Folha de S. Paulo


Roberto S. Waack

A COP 21 e a Curva S

"Só sabemos com exatidão quando sabemos pouco; à medida que vamos adquirindo conhecimentos, instala-se a dúvida." (Goethe)

Celebrado o Acordo de Paris, iniciamos uma nova jornada. A teoria dos ciclos de vida tecnológicos (curva S de inovação) indica que, escondidas sob a predominância das tecnologias vigentes, se desenvolvem as incumbidas de substituí-las. As novas precisam entrar na fase de crescimento exponencial para superarem a forma tradicional de como os bens são produzidos. Para tanto, costumam demandar eventos como a COP 21 como um ponto de virada, um tipping point.

Christiana Figueres, secretária executiva da UNFCCC (Convenção-Quadro das Nações Unidas sobre a Mudança do Clima), mencionou algumas vezes, durante a Conferência de Paris, que "o sinal está acima dos ruídos". Leia-se: a COP 21 confirmou o sinal de que o futuro será de uma economia de baixo carbono. Os ruídos são as dúvidas da citação de Goethe.

### INFORMAÇÕES FORNECIDAS
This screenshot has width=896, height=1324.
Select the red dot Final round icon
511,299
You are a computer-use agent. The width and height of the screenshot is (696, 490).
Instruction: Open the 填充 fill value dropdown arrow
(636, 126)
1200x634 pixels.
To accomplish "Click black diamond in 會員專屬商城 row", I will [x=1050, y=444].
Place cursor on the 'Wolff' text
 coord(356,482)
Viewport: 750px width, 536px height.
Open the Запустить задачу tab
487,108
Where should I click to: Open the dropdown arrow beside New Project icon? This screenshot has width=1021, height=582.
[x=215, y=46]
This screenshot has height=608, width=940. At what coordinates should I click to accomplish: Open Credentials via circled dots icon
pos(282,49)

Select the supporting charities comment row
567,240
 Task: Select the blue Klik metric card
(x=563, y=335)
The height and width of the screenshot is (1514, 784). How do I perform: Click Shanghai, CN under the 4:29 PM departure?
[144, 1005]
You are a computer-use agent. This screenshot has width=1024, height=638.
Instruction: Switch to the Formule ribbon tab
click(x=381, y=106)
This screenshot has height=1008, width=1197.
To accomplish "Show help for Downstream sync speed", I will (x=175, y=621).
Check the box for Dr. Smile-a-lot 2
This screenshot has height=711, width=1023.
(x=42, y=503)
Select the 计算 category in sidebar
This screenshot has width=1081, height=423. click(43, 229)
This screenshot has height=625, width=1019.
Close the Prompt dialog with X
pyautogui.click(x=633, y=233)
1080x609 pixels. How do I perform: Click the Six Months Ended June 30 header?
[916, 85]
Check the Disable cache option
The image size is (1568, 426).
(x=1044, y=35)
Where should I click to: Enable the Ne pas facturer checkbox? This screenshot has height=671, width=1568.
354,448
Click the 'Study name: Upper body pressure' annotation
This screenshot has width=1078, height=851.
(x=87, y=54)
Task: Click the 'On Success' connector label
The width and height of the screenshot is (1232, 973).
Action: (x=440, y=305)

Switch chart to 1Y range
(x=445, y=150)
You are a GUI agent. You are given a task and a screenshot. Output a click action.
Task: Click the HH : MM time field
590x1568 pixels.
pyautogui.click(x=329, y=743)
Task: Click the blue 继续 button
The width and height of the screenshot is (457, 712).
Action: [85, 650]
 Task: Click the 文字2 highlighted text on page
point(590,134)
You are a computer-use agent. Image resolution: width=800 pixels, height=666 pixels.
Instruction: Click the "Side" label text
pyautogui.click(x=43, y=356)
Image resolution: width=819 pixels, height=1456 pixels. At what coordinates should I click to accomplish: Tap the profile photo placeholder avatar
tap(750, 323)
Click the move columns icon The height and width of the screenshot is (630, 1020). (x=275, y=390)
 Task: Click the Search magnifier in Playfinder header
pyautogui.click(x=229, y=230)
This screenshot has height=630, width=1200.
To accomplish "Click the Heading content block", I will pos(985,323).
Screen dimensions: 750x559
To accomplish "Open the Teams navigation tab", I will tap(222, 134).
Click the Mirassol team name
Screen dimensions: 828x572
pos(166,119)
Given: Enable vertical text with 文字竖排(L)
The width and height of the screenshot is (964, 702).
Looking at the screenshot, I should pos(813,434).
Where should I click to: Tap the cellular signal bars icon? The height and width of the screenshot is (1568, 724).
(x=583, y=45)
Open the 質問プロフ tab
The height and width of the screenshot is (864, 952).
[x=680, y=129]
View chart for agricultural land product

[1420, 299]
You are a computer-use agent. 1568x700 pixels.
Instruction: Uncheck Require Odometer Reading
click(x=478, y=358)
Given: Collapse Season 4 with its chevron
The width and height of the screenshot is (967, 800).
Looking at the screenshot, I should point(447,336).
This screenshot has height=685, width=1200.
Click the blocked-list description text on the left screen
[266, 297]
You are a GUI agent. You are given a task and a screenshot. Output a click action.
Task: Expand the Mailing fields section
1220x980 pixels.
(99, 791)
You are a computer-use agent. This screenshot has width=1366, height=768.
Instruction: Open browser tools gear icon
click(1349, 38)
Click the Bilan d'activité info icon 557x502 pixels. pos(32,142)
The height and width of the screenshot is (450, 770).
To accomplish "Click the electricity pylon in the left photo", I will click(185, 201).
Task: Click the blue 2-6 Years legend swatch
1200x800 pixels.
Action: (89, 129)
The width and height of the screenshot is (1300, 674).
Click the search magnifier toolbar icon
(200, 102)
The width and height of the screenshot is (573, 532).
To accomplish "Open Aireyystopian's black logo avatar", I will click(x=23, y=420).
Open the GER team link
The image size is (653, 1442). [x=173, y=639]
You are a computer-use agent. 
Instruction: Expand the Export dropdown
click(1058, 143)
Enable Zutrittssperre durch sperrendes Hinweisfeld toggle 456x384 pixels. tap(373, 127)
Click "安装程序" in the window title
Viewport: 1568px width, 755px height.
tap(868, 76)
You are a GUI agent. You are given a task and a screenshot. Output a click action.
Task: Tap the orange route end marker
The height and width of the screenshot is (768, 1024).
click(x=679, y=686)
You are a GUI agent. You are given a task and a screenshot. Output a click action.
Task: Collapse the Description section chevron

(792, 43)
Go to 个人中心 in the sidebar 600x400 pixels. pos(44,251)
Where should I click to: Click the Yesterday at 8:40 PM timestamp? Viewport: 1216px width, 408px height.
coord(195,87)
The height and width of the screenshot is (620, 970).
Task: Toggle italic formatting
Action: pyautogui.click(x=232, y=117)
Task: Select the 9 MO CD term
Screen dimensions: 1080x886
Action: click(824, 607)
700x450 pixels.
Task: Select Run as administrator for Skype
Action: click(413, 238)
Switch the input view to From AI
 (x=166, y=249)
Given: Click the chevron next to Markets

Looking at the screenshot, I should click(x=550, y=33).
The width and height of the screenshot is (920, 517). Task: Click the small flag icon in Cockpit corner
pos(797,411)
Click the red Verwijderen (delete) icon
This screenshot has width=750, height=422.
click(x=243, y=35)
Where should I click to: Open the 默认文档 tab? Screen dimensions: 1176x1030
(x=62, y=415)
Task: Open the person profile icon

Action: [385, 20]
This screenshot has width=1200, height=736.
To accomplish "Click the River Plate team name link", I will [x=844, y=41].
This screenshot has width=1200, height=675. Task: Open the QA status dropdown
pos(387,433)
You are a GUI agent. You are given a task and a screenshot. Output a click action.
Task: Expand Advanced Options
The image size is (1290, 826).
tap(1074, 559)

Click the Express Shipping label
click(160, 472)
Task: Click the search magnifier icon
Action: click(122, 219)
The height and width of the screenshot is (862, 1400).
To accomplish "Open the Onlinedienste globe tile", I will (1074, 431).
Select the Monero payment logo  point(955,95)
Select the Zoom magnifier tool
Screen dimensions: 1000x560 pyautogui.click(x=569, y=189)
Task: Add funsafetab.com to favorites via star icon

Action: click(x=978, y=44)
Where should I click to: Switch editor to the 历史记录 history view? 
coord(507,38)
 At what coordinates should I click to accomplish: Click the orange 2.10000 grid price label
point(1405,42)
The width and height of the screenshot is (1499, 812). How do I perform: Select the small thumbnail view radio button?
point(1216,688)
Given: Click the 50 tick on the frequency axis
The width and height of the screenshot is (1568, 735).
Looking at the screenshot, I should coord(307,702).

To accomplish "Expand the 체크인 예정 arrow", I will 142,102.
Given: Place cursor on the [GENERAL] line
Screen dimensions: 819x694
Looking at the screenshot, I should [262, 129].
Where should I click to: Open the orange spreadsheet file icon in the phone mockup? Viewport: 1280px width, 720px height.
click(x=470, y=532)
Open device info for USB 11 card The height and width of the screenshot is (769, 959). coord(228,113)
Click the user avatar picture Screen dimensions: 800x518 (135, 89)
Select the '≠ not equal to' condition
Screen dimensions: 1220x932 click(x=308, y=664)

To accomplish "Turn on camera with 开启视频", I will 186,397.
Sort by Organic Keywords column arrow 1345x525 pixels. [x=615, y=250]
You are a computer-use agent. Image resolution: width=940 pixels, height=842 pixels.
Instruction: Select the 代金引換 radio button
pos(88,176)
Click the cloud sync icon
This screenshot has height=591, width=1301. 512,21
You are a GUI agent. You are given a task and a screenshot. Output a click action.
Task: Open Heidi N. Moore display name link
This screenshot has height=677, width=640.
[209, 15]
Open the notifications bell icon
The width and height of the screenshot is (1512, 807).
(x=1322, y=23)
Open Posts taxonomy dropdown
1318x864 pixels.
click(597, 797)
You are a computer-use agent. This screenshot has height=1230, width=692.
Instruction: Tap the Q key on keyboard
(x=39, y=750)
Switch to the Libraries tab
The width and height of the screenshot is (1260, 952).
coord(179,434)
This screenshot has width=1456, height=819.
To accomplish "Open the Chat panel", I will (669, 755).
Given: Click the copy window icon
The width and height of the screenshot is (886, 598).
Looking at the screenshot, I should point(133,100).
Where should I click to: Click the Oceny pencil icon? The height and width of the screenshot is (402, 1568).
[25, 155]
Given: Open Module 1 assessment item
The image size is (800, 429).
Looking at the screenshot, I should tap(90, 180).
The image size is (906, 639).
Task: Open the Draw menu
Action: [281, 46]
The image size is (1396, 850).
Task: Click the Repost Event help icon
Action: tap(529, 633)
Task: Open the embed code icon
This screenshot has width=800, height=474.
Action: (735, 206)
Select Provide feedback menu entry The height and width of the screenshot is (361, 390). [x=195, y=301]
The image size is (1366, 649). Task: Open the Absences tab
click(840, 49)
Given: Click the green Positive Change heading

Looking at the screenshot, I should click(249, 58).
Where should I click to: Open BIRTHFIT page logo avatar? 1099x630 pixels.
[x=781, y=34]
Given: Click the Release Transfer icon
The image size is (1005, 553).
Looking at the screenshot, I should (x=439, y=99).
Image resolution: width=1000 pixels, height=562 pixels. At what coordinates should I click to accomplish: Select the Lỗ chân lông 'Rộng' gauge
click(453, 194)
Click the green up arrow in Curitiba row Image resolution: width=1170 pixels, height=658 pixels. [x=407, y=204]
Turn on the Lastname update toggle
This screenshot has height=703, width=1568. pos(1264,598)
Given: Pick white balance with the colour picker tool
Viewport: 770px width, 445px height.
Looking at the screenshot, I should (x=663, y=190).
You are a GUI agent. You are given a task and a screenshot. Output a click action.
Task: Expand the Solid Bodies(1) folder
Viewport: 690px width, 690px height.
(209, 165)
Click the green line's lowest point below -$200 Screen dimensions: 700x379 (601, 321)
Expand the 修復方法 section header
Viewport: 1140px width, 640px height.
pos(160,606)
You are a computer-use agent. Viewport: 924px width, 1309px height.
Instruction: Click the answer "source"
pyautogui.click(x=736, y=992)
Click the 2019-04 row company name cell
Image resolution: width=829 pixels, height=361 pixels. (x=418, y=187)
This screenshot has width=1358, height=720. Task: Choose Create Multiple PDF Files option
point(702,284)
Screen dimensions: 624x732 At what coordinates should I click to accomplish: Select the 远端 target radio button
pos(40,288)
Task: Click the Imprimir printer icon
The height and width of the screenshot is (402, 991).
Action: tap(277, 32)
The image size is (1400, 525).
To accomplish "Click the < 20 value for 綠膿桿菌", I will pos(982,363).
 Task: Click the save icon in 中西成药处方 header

### ORDEM DE SERVIÇO
Reproduza integralmente o texto sobre a COP 21 e a curva S, palavra por palavra.

### RESPOSTA DA TAREFA
Folha de S. Paulo


Roberto S. Waack

A COP 21 e a Curva S

"Só sabemos com exatidão quando sabemos pouco; à medida que vamos adquirindo conhecimentos, instala-se a dúvida." (Goethe)

Celebrado o Acordo de Paris, iniciamos uma nova jornada. A teoria dos ciclos de vida tecnológicos (curva S de inovação) indica que, escondidas sob a predominância das tecnologias vigentes, se desenvolvem as incumbidas de substituí-las. As novas precisam entrar na fase de crescimento exponencial para superarem a forma tradicional de como os bens são produzidos. Para tanto, costumam demandar eventos como a COP 21 como um ponto de virada, um tipping point.

Christiana Figueres, secretária executiva da UNFCCC (Convenção-Quadro das Nações Unidas sobre a Mudança do Clima), mencionou algumas vezes, durante a Conferência de Paris, que "o sinal está acima dos ruídos". Leia-se: a COP 21 confirmou o sinal de que o futuro será de uma economia de baixo carbono. Os ruídos são as dúvidas da citação de Goethe.